My rating: 5 of 5 stars
There’s something rather extraordinary about Santat’s latest picture book which investigates the imaginative potential of the road trip. Road trips are boring, really, unless you’re doing something. And if you are, then you’re not in the car. You’re eating something or photographing or racing your siblings to be the first to the last toilet this side of midnight. But sooner or later, that ends, and you’re back in the car, and there’s another three hundred hours to be worked through before you get to where you’re going.
Time. It’s a hard concept for adults to grasp, let alone very young children, and Santat wisely stays away from rigid facts and figures. Instead Are we there yet? embraces the dream-edge of time, space and indeed, of the very parameters of book itself.
It’s Grandma’s birthday, and, as the road trip continues and boredom sets in, the book flips – quite literally – and another narrative spills out on the upside-down pages. It’s a narrative of adventure; still, rich scenes torn from time and set against the plaintive backdrop of the family in the car and “I’m bored” emanating from the back seat.Minutes begin to feel like hours. Hours feel like days ( “I feel sick”), and as days become months we slide back through history and the car becomes a participant in a jousting tournament or forced to walk the plank off a pirate ship. The tumultuous culmination of this journey sees the car and its inhabitants come face to face with a T-Rex. This encounter flips the book once more and suddenly we’re in the future where a robot takes your picture and replies in QR coded speech bubbles. Which work. Perfectly. Seriously, it’s the first time I’ve ever seen QR codes do something awesome. You scan these speech bubbles with a QR code reader and a little panel pops up with a ‘translation’ of what the robot is saying. God, I love this book.

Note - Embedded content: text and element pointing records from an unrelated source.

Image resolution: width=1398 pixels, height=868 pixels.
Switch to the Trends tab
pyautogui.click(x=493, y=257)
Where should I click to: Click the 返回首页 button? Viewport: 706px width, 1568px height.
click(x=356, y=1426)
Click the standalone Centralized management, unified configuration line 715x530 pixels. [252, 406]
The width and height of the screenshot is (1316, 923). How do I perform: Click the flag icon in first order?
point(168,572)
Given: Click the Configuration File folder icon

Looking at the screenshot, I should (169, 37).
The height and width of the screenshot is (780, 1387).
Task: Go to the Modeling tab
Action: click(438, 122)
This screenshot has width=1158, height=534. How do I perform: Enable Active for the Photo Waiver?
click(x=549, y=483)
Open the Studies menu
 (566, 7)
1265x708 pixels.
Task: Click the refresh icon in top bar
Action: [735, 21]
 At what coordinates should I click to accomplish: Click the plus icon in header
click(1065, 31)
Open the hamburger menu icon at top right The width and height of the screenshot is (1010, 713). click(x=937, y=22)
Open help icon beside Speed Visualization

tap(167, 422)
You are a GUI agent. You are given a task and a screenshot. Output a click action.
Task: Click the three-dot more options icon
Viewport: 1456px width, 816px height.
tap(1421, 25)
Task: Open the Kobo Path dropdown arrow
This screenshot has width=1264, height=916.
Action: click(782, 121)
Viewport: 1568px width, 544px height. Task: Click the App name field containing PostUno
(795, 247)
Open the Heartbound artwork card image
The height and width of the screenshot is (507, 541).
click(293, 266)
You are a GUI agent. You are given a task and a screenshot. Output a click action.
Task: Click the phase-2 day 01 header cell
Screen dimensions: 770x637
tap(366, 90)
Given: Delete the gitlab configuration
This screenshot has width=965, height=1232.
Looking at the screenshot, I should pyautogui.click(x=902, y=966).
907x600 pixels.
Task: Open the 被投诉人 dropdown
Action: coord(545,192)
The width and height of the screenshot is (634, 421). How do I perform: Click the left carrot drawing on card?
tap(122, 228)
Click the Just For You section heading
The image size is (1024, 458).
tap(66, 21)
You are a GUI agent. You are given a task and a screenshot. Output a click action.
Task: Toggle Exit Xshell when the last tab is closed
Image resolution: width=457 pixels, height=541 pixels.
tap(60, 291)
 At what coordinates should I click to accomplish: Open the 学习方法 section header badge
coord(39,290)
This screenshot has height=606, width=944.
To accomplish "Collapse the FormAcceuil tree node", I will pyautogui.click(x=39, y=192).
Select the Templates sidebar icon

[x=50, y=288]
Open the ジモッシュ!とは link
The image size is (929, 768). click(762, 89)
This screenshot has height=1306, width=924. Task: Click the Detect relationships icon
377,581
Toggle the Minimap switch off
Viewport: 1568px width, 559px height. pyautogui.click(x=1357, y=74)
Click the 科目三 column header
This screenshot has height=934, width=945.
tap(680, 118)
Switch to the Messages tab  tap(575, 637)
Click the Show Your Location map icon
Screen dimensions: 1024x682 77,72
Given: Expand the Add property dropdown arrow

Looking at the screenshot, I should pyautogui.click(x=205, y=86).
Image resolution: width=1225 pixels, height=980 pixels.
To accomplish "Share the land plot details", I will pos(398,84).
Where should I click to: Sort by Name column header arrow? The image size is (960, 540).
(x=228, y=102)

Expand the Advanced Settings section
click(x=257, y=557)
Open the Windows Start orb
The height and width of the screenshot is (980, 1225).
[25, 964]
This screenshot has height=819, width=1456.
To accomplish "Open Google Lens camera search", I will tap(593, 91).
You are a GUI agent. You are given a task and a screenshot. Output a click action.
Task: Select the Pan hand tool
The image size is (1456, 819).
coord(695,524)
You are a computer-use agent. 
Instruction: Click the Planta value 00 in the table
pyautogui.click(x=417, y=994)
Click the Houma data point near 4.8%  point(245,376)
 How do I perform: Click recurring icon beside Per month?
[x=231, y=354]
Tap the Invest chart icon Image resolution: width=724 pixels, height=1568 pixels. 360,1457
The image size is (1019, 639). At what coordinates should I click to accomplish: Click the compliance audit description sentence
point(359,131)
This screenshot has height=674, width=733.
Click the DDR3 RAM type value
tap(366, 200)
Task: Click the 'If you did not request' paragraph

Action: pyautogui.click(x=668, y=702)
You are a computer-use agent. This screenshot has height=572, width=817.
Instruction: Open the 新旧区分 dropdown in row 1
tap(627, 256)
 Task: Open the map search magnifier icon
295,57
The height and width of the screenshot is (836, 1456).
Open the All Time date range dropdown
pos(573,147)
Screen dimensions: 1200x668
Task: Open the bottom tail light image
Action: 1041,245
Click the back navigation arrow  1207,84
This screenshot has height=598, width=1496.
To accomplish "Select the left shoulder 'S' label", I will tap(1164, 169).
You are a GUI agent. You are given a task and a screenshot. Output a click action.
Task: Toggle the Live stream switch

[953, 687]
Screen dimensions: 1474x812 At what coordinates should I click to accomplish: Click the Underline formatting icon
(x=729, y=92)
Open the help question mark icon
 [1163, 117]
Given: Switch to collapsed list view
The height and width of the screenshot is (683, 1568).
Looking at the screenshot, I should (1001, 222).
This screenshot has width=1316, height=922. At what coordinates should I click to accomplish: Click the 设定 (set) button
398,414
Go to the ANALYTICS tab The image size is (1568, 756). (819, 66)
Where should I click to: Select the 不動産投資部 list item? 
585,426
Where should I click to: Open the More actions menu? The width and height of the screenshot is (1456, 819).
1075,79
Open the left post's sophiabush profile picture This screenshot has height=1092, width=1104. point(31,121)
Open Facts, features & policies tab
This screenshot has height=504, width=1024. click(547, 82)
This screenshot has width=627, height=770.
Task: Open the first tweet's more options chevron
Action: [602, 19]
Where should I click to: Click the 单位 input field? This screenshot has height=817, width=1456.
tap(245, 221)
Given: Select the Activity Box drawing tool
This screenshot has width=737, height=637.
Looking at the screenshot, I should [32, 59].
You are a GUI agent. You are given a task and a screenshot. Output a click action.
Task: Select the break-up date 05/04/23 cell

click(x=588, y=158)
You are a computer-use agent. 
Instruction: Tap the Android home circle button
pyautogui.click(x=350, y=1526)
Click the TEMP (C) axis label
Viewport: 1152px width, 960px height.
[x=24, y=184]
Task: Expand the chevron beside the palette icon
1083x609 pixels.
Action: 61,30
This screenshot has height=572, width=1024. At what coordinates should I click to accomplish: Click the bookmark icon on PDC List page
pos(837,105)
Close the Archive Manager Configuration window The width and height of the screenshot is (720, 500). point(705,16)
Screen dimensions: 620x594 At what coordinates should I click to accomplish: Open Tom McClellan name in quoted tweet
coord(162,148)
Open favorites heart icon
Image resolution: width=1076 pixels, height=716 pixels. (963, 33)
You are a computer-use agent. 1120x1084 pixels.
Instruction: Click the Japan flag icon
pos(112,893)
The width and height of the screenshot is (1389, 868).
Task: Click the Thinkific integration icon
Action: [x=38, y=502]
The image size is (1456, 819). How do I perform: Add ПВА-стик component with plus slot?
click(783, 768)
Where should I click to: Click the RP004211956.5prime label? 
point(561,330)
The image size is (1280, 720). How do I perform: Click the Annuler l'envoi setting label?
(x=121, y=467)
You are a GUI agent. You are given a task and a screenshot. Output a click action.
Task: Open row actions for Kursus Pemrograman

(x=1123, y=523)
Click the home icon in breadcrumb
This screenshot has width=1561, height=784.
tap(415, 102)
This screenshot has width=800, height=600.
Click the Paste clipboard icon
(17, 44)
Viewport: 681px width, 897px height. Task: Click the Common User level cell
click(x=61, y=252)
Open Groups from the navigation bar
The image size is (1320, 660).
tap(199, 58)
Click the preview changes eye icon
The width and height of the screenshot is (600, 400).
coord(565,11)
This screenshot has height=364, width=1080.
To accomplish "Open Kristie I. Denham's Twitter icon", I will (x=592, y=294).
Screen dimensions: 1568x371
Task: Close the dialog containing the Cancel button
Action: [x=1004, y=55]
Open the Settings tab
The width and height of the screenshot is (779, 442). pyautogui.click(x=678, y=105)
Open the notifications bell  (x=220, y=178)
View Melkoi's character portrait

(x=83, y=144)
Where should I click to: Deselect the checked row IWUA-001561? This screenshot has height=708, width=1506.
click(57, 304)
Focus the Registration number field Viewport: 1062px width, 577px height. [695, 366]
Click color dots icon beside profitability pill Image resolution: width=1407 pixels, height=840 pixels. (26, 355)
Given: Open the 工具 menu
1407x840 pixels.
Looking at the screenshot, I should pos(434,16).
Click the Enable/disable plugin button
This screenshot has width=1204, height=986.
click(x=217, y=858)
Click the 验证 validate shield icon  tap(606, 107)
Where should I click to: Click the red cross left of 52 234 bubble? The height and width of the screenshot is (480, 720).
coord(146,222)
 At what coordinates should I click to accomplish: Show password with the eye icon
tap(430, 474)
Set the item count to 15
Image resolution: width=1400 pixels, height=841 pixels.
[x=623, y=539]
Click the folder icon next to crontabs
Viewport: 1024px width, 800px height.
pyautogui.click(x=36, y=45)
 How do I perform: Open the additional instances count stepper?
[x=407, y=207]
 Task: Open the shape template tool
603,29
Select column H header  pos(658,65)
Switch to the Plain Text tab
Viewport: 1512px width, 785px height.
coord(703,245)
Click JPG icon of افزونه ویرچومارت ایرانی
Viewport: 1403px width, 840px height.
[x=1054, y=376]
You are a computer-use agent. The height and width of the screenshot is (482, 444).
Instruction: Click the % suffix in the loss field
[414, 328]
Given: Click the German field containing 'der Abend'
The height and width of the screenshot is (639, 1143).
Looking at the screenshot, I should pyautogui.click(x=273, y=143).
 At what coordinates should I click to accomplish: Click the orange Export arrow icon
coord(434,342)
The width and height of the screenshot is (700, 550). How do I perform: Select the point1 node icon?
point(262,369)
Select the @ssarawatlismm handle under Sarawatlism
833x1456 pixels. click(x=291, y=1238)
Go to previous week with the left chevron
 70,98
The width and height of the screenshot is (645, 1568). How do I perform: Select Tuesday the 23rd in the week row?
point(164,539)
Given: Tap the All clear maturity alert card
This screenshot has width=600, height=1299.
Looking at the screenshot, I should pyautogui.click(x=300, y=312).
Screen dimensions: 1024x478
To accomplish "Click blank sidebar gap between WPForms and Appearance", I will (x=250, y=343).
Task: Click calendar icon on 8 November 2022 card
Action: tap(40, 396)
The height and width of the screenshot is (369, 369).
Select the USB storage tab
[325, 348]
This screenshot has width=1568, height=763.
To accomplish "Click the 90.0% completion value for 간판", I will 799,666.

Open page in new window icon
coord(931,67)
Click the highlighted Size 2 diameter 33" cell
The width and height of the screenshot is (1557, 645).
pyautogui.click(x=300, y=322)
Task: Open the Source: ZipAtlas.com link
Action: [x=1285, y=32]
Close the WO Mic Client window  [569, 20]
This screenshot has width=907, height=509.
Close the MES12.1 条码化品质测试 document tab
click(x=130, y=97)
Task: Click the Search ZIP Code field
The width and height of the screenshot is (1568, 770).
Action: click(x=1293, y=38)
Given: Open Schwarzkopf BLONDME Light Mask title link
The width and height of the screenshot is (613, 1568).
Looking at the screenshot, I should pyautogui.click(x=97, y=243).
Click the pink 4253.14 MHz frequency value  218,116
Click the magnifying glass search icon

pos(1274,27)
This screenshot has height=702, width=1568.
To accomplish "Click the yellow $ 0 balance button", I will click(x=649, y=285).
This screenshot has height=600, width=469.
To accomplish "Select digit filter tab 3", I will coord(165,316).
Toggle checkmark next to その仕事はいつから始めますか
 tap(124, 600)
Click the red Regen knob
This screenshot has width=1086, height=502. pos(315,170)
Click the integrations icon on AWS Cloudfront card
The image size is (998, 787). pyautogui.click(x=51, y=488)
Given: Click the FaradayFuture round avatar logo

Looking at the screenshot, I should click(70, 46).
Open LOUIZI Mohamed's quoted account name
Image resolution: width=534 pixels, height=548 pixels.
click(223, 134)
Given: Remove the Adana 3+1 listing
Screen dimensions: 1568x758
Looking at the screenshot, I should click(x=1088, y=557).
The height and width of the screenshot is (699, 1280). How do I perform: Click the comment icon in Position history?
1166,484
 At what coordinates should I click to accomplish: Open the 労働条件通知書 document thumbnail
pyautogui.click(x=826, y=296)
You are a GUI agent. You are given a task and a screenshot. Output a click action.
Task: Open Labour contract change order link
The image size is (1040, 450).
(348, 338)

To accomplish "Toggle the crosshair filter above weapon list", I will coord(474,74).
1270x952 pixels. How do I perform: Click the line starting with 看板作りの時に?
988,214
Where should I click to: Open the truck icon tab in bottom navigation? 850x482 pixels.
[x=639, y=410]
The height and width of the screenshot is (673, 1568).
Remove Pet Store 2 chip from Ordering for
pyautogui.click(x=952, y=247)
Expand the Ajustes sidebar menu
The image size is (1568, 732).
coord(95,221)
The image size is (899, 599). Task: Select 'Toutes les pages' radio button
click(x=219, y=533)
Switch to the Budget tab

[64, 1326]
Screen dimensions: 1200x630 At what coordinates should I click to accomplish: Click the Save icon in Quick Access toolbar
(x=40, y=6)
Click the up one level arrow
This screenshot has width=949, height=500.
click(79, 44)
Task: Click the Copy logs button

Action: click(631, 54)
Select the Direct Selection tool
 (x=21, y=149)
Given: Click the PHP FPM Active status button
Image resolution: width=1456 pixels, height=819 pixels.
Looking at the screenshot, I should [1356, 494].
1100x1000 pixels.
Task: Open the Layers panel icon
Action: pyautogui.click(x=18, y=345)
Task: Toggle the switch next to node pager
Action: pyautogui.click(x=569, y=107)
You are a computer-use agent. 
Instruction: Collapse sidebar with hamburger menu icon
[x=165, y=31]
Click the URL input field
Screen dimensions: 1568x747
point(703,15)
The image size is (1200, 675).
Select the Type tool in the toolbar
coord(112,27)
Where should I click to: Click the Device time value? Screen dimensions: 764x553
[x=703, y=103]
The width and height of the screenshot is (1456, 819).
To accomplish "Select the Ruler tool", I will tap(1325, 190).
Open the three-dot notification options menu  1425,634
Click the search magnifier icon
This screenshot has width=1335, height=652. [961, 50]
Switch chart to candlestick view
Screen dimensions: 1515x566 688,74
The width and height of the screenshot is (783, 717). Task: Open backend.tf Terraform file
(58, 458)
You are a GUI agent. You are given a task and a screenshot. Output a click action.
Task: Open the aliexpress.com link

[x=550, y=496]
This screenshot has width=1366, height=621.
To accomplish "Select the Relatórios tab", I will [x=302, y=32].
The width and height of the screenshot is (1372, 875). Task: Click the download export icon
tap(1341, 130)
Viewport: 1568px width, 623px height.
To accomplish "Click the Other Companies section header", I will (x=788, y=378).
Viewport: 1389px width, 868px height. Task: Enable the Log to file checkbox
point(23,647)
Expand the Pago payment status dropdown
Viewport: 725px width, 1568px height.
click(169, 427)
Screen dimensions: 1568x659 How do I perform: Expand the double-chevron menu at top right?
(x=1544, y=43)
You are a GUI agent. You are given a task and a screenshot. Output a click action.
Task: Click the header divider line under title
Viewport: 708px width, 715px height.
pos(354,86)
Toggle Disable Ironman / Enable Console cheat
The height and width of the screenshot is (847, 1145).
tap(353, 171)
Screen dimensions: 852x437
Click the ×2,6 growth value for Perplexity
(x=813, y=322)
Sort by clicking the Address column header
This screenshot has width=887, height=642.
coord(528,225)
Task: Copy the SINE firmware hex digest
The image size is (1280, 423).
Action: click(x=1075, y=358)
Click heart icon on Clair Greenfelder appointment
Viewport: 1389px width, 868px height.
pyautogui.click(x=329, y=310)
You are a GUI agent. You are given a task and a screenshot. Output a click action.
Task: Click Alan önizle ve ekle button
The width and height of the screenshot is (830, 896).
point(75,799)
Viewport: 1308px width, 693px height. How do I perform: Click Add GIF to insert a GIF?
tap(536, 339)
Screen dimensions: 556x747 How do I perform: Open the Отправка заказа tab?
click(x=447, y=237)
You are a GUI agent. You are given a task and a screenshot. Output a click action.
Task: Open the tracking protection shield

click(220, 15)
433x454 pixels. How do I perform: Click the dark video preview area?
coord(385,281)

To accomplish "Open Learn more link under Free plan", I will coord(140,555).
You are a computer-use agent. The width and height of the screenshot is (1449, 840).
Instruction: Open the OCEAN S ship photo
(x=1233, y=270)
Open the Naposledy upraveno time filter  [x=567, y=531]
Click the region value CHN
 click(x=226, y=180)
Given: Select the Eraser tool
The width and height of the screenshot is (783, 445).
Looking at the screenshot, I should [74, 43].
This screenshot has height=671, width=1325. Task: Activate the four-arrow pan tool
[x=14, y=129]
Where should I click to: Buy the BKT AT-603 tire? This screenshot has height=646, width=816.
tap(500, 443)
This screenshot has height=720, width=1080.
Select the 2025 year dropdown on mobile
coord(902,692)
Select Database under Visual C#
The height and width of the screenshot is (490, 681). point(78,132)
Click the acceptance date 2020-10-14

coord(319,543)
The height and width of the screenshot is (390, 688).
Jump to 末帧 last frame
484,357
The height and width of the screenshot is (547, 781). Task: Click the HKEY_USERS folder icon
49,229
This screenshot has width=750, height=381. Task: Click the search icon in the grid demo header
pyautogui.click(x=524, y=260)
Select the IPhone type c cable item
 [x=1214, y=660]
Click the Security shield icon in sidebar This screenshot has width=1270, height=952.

You might be gathering that Are We There Yet? is quite a special book. It is. It works damn hard, and a lot of that wouldn’t actually work without the various elements that constitute it working. An awful sentence, yep, but what I’m trying to say is that there are moments when you can throw everything at something and have none of it work. Kind of like this paragraph. Anyway. You need to be able to handle fancy elements and Santat does and can. It’s outstanding work. It made me shriek with joy, this book, and stare at it in wonder because he brings something quite contemporary, new and quite delicious to the format. And he does it well. It would be so easy to do this badly, it really would.
One of the clever things about Santat’s work is that he brings the reader with him. Give me all the fanciness in the world, but if you forget about the reader then none of that’s worth a thing. Santat positions the reader central to the work and one of the smart ways in which he does that is his handling of text and captions. The below spread is the first ‘flip’ scene; look at the top left of the caption and then trace it round the page (note that white line which takes you with it, and lets you know that it’s okay) and look, in particular, at the point of that final box of the line.
It’s these final boxes – these caption bubbles? my terminology escapes me – that tells me that Santat is good. Because whatever way you turn the book, these points on the boxes lead you towards the page turn and hold you safe throughout the rest of the book.
The next page of the book? Turn left. And oh, the delicious, time-shift of such a gesture in a book built on reading left to right. Santat, I salute you.
The next page of the book? You got it. Turn left. Keep reading. No man left behind.
This is such a wonderful, smart and brilliantly constructed book. Like I said, it’s spectacular.
My thanks to Andersen for the review copy.